Development with automated component tests (also known as automated unit tests - AUTs) enables a modern and accelerated project approach. This is largely due to the following three properties of component testing:
- for the test execution no transport is required in the Q-System
- on the granularity of components, test design methods can be applied, which enable complete test coverage
- it works with minimal simulation data and not with mass data of the system
The ideal project approach looks like this:
First meeting with the business department
In the two-hour meeting, the department for receivables management was introduced to the xGile test portal, which was still unknown to them. I explained the idea behind it and how a test cases get created. Surprisingly, errors in the stored expectations of the existing test cases were immediately identified by them. A key experience. Not only did the business department understand the test procedure, it also immediately recognized errors in the test case definitions of implementation phase. The findings were fundamental. The department is able to understand the test procedure without problems and to validate the test cases in detail. Issued based on misunderstandings are history from now on.
But it became better. When I instantly changed the test case expectation in the meeting and ran the test case again, it reported an error, due to the not meet expectation. I opened the SAP HANA procedure, quickly adjusted the code and ran the test case again. The test was now successful and the requirement was met. A thing that only took five minutes and which we carried out together in the meeting to show how the basic approach looks like. I'll never forget the comment from the head of department who didn't said any word till now and I thought to have bored all the time: "Who builds something like that? That's awesome!".
The next day, the number of test cases grew without me by another 6 test cases up to 17 test cases. We should have had carry out an initial test design, but I was more than satisfied that the department already jumped on the train and was eagerly testing by them self. We followed up with the test design session later to determine the optimal number of test cases. For the moment it was a pure success to have everyone on board.

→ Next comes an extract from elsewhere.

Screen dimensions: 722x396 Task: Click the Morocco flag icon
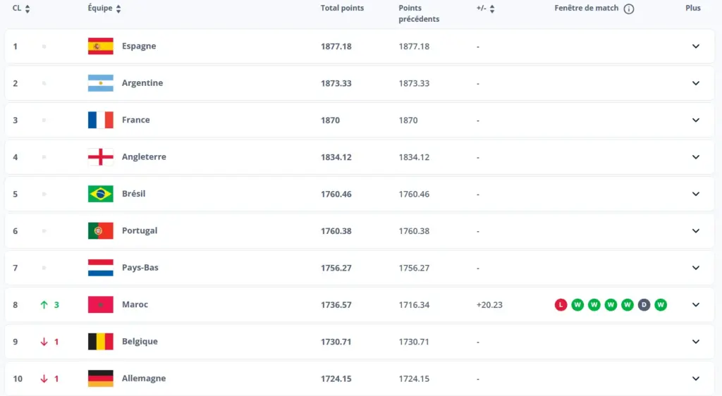(x=100, y=305)

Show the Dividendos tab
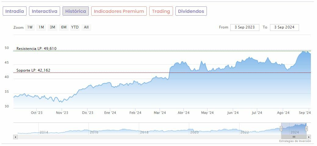[x=191, y=11]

“The department actively joined testing and trusted the test procedure and results.”xGile testing
Within a week everything was fully implemented and test automated. As a result, 138 lines of code and 22 xGile test cases on test data existed, automatically approved by the department! All tests were successful and the first transport to the Q system was done then. Here the business user looked manually for unexpected deviations. A few deviations were discovered and the root cause identified: credits which resulted in negative sales. This requirement was initially not considered and had to be implemented yet. For this purpose, an xGile test case was created in the development system and the problem was proven by that. We could reproduce the issue with 3 lines of test data. Shaka! This requirement was now stored and further development took place until this test case and thus the requirement was successfully approved. Finally, all test cases were executed to prove that no previous test cases / requirements were corrupted. Only then did the second transport into the Q-system take place and only now was the department again asked to carry out cross checks on real data. Conclusion from a business user afterwards:
“What impressed me most was that once a mistake was found, it could no longer occur.”Department of receivables management on xGile testing
After the code went live, no errors were identified until today (3 years later). A fact that speaks for the quality of the test procedure. The developments have already been passed on to other developers without any problems, because my entire knowledge and that of the business department lies in 22 automatic test cases. Subsequent changes can be made quickly and easily with this safety net.
The financial benefit
How can one calculate the financial benefit of the test automation? To answer this, we calculate the automation factor based on the automation degree. This was around 70%, everything done on the development system.
The automation factor is 70% devided by 30 % = a factor of 2,3. The factor is now multiplied with the 9 man days spend for the manual work in the Q-System. We also have to substract the 1,5 man days invested for creating the automated tests with xGile and we will get:
= 2,3 * 9 MD - 1,5MD = 19,2 MD saved !
This means, when ever the 22 xGile test are executed, it will save 19,2 MDs ! Assuming a MD of 700 $ that would result in savings of:
700 $ * 19,2 = 13.444,0 $ for for every test run !
Well, you might be surprised about the high number, but the truth is, because manual testing is that expensive, it is in practice not executed completely and just as spot checks.
The testing mainly took place on the development system. The xGile test portal is easy to use and understandable for business users. The business user involvement not only increases the level of quality and speed, but also reduces his final participation and time spend thanks to automated validation and approval. His confidence level in the test approach is strengthened and shadow testing no longer takes place. In the end, no more errors were identified in production. A safety net for future changes was created that saves 19.2 man days, approx. € 13,444.0 at every test run.